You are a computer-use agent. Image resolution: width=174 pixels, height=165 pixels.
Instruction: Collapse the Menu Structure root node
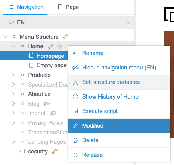tap(5, 37)
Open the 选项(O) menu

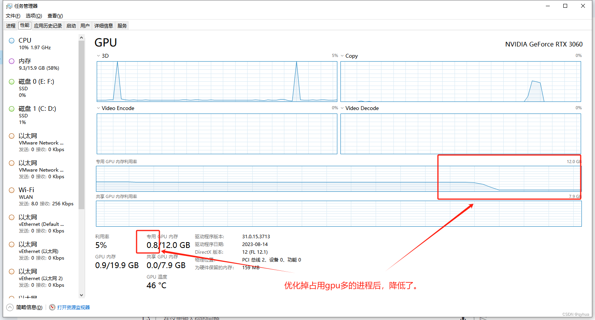pos(33,15)
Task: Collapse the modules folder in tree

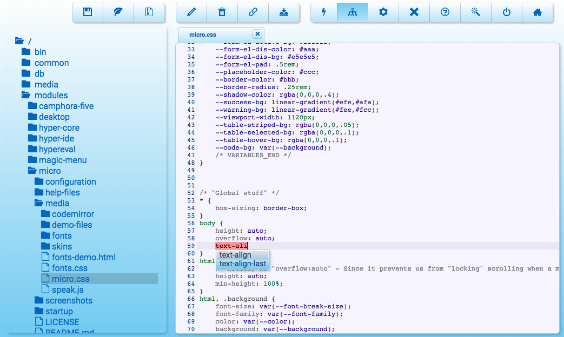Action: (x=51, y=95)
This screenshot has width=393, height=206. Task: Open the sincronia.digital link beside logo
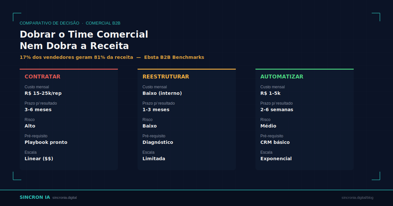point(65,198)
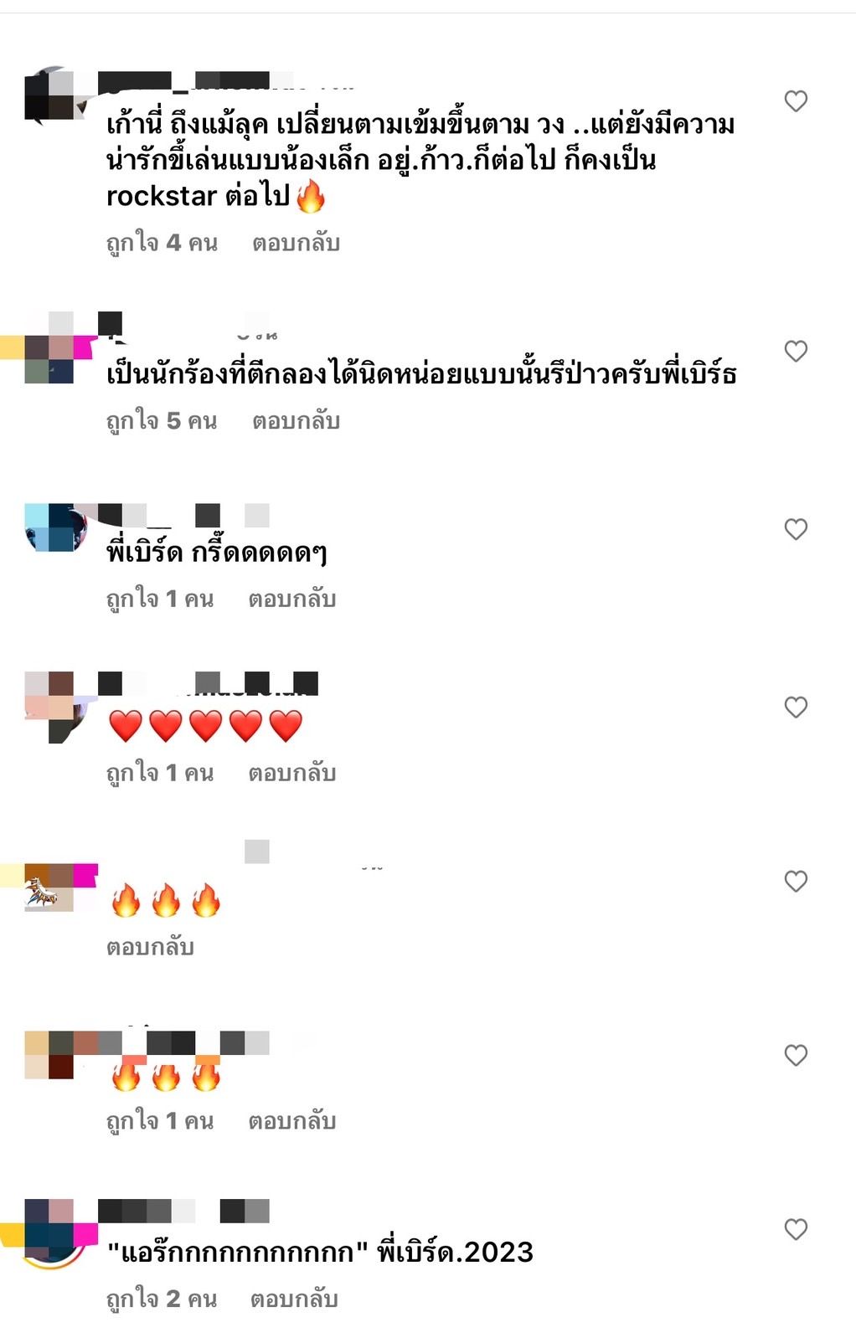Viewport: 856px width, 1343px height.
Task: Open ถูกใจ 5 คน likes list
Action: click(162, 420)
================
_Problem_. The records above should be duplicated exactly, with none of their pictures kept.

_Exercise answer_.
You are a computer-use agent. Image resolution: width=174 pixels, height=165 pixels.
Instruction: Collapse the Menu Structure root node
tap(5, 37)
Open the 选项(O) menu

pos(33,15)
Task: Collapse the modules folder in tree

Action: (x=51, y=95)
This screenshot has width=393, height=206. Task: Open the sincronia.digital link beside logo
point(65,198)
Viewport: 856px width, 1343px height.
Task: Open ถูกใจ 5 คน likes list
Action: click(162, 420)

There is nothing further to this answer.